Tuesday, January 31, 2006

Permaculture course?

maybe you are wondering about the chickenshack permaculture course, two intensive weeks examining sustainability, pulling the very idea apart into all its constituent components and putting them all back together. All very interesting I am sure I hear you say, but 2 weeks! come on guys we have got lives to lead as well you know. Well yes, admittedly fair point it is a big investment of time but lets look at it from another perspective. Why would anyone want to take time out to study sustainability.......Maybe people are still not quite getting this, so I shall explain; all the world's climate scientists are now in agreement, the last few contrarians are really only lobbyist from the oil industry, climate change is here, its big, its bad and it is already causing devastation and its affecting the poorest people first; people who live closest to the land, like pacific islanders, Bangladeshi coastal farmers and Inuit and other tibals living in the polar regions. It is this simple, we have to reduce our co2 and other emissions by up to 80% over the coming century if we are to stop the greenland ice cap melting. This ice sheet, over 1 mile thick constitutes 10% of all the planet's fresh water, an average global temperature increase of 2 degrees will be enough to melt it, raising sea level by 7 metres, stopping the gulf stream amongst other things and generally making life pretty unpleasant for most of the worlds' people. So have I got your attention now? To be able to effectively and meaningfully work towards sustainability we need to develop the language, concepts, tools, experience, working examples and so much more to give ourselves a chance of knowing what we are doing. This is nothing less than the challenge of our life time, this is not some utopian fantasy but the emergence of a hardened and tested science of sustianability.

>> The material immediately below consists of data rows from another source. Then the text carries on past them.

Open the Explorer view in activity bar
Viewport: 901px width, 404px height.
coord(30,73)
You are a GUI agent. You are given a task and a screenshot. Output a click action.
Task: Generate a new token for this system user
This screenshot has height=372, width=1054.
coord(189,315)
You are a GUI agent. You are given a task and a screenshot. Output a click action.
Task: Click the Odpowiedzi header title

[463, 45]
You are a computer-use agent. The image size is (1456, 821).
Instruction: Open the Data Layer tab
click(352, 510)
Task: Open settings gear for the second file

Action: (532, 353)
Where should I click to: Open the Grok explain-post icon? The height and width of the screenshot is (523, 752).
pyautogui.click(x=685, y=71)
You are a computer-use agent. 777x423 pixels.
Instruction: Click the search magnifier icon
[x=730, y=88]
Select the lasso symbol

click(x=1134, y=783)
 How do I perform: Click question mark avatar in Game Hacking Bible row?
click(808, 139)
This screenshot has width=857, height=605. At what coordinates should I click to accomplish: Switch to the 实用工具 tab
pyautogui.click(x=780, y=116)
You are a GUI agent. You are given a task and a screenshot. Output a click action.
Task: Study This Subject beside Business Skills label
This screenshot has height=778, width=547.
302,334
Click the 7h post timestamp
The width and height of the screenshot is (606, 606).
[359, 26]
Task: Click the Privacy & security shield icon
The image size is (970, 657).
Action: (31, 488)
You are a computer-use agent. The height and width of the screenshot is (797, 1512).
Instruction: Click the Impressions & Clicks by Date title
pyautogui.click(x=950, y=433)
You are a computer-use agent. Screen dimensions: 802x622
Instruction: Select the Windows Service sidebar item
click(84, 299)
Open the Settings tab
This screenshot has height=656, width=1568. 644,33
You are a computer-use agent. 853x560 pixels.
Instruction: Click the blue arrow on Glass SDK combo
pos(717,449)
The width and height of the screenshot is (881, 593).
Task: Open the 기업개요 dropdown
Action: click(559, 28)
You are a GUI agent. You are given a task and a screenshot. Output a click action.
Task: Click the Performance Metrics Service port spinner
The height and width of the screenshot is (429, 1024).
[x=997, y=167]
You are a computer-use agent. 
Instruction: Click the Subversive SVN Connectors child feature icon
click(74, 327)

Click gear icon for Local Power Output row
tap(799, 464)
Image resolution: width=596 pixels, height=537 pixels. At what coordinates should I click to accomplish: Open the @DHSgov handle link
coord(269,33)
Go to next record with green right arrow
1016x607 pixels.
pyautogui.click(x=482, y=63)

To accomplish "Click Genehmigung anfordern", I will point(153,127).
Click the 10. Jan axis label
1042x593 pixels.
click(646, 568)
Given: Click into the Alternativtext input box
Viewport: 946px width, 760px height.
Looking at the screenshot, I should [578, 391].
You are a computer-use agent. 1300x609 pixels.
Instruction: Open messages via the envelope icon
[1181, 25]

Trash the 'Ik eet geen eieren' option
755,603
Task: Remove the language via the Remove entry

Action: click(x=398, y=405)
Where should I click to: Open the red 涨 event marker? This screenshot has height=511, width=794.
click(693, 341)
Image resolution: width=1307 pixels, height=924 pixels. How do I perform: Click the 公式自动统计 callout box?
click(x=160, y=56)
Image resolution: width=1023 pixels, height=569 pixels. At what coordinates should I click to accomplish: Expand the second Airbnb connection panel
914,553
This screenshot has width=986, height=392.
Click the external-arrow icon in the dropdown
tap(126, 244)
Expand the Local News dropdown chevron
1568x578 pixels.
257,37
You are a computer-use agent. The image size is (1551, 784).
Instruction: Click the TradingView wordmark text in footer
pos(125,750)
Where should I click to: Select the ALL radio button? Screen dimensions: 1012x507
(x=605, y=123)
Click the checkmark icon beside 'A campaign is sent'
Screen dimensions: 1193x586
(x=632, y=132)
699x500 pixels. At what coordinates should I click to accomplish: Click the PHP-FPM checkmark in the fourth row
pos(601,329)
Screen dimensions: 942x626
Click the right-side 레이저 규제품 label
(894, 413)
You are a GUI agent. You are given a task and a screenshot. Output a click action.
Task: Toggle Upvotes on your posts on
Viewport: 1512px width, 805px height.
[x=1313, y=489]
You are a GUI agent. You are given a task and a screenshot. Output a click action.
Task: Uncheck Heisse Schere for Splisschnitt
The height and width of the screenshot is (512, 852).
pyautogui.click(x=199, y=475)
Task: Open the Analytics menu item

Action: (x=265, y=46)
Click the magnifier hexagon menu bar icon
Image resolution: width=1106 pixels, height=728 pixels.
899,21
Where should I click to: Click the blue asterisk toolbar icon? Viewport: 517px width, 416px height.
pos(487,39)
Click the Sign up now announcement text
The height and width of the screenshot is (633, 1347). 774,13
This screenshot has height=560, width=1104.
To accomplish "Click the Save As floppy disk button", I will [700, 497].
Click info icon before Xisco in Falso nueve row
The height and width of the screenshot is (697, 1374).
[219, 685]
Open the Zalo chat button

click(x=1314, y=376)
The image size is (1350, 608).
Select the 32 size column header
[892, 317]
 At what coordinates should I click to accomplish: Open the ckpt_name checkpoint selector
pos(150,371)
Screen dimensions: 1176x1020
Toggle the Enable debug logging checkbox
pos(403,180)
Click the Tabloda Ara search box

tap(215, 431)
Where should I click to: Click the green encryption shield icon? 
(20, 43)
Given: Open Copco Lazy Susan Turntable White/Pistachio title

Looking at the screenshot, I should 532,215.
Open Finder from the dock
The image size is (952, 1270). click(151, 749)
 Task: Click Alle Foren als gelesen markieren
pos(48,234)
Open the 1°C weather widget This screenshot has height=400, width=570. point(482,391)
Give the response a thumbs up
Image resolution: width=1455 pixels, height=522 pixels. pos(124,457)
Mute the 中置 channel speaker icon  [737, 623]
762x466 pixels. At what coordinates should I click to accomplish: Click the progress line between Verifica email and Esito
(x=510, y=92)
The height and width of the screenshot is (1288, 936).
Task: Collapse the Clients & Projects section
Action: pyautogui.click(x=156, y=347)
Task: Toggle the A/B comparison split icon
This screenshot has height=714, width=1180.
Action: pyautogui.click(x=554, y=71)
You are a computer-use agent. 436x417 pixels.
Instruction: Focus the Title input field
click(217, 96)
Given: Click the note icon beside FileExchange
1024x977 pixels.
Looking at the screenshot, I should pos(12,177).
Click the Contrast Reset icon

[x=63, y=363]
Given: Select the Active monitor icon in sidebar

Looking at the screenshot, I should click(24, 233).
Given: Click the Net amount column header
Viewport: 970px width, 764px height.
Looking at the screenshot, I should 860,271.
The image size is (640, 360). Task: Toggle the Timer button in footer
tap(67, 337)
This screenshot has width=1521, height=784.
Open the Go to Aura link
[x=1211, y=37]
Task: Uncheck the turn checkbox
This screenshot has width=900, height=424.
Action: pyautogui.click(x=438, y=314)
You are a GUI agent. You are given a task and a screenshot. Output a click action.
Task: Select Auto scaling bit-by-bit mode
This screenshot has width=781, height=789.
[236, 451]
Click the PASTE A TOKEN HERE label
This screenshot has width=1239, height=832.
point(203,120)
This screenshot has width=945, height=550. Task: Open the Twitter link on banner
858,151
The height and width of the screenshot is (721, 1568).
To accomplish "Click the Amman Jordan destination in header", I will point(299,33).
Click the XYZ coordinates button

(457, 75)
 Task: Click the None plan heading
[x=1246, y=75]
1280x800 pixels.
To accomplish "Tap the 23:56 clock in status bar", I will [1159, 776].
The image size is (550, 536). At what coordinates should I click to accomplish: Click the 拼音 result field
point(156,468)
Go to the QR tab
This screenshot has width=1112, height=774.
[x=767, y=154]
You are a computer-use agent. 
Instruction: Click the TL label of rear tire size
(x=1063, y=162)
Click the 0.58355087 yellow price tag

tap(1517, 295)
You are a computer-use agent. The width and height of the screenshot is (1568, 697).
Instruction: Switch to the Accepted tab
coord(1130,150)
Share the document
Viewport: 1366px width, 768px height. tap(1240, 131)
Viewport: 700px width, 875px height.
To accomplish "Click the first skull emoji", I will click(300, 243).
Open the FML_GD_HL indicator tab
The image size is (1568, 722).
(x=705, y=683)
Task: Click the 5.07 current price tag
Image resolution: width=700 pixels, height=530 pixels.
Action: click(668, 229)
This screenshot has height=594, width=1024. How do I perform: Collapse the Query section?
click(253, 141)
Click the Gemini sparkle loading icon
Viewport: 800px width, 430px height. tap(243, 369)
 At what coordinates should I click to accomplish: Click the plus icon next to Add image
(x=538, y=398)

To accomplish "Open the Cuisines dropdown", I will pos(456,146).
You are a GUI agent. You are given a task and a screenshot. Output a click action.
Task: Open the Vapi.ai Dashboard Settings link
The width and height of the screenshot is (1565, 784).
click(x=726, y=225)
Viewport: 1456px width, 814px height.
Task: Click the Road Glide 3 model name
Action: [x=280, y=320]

Permaculture is wonderfully positive, its all about solutions, and realising the earth has incredible restorative powers, potentially. Rather than claiming to have all the answers, permaculture provides a frame work with which to understand and tackle big complex and dynamic systems. It makes links from personal to biological, from economic systems to appraches to gardening on almost scale.

Graduates and students of permaculture or indeed any other sustainability discipline are needed the world over, right now, so get active, get involved. Change is a land of opportunity, be part of it!